DIRECTIONS: Can you copy the rows below word for word, from the line with "Given: Expand the Resource category" to the line with "click(x=1771, y=13)", both lines included, leaving out the pictures?

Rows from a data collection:
----

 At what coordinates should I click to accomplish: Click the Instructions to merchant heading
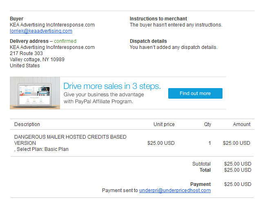point(158,19)
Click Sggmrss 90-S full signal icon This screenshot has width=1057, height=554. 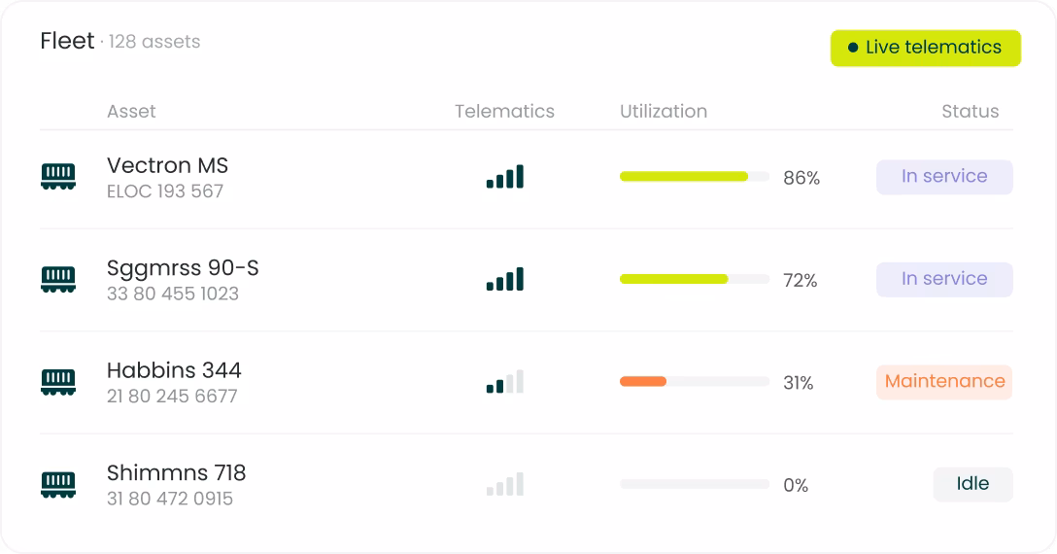(505, 279)
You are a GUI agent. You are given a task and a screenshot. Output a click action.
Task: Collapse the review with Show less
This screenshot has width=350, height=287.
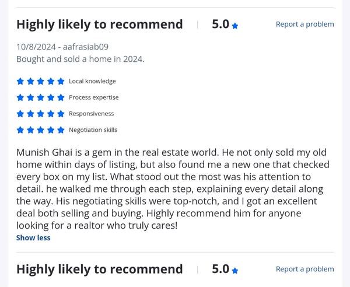(x=33, y=238)
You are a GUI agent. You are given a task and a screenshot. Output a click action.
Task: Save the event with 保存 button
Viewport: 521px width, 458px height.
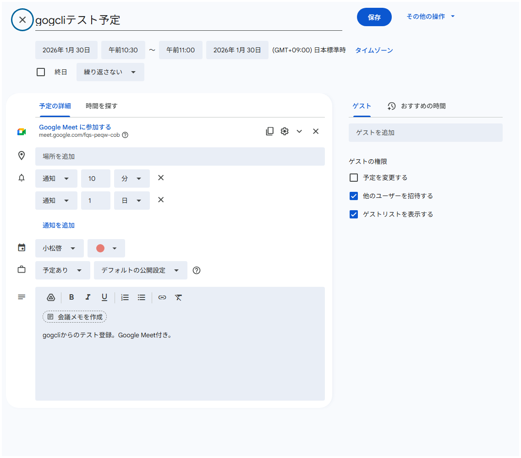(x=374, y=17)
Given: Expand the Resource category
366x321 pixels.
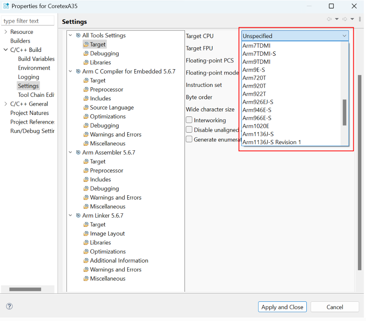Looking at the screenshot, I should tap(6, 32).
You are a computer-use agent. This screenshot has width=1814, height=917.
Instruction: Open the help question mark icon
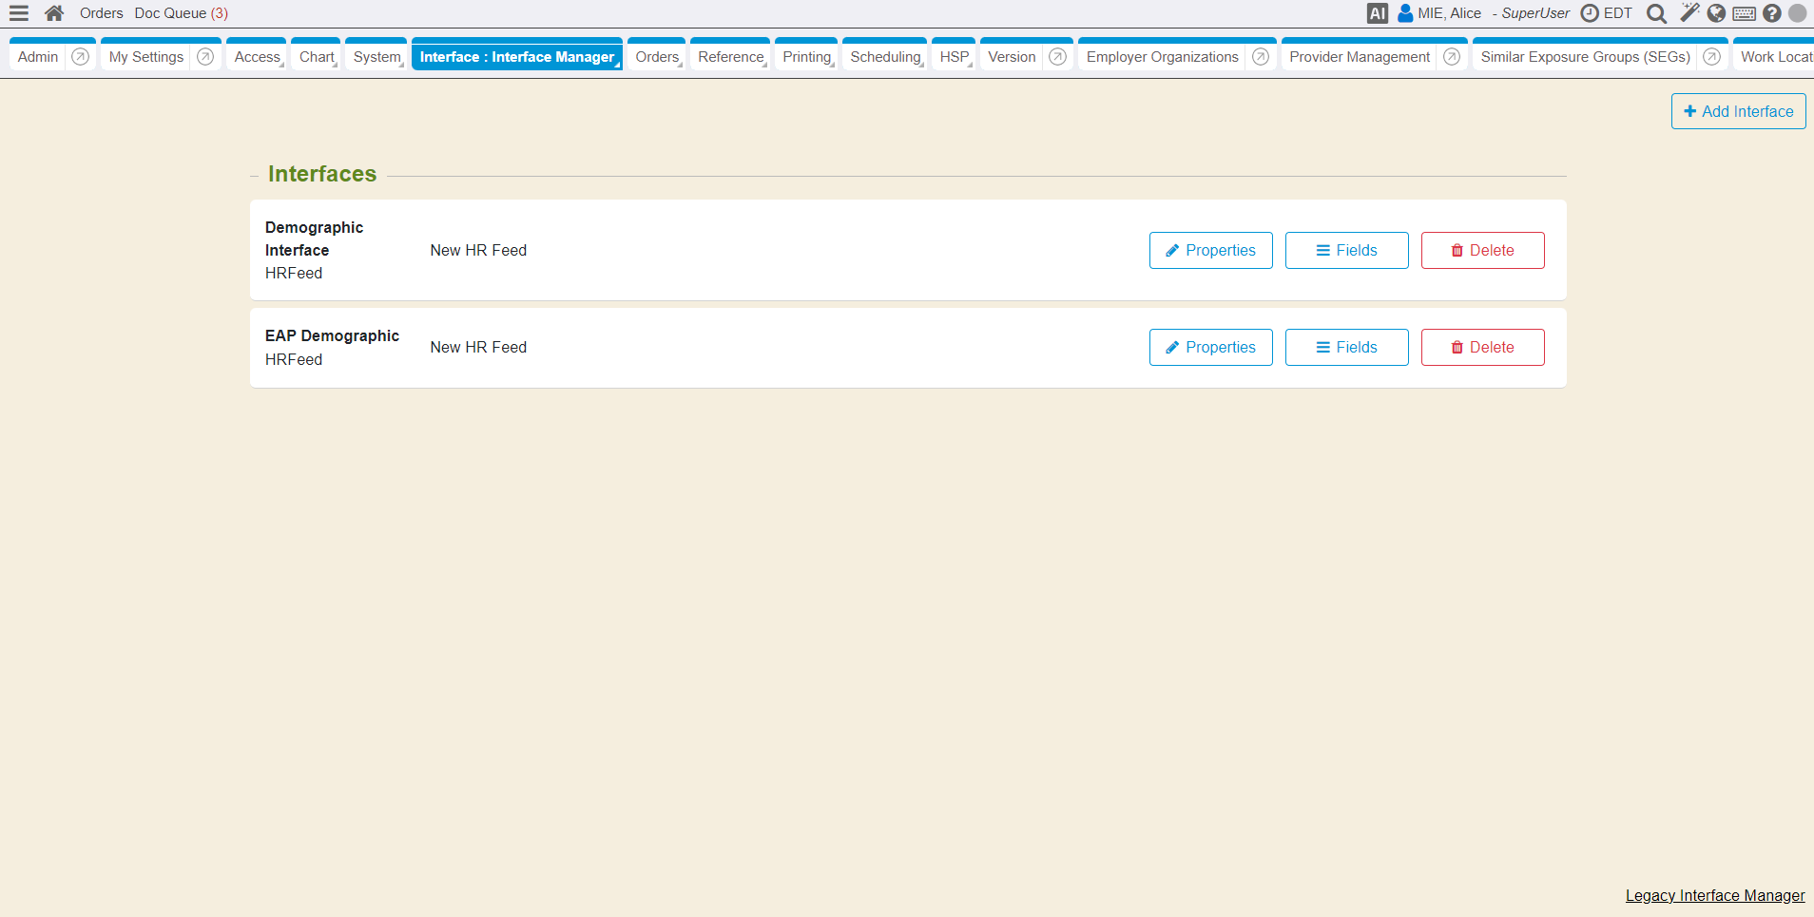click(x=1771, y=13)
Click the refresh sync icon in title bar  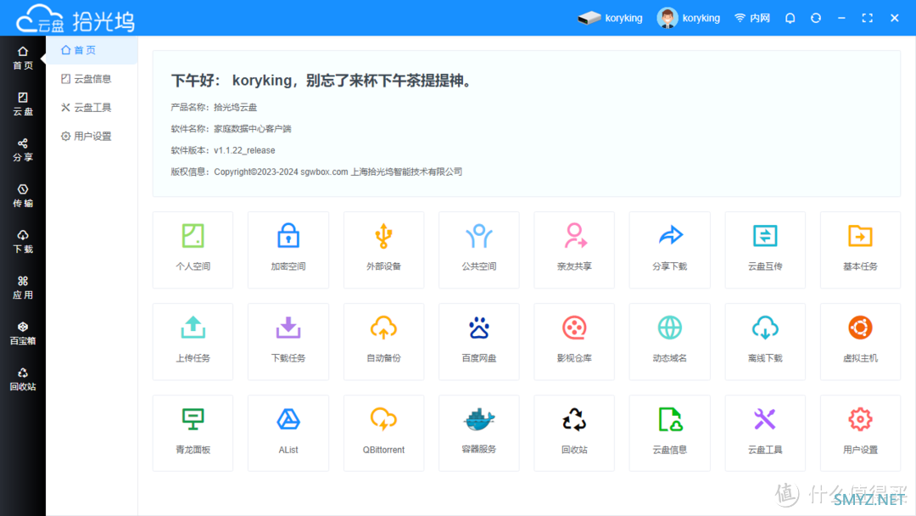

----

TASK RESPONSE:
Given: Expand the Resource category
366x321 pixels.
Looking at the screenshot, I should tap(6, 32).
You are a computer-use agent. This screenshot has width=1814, height=917.
Instruction: Open the help question mark icon
click(x=1771, y=13)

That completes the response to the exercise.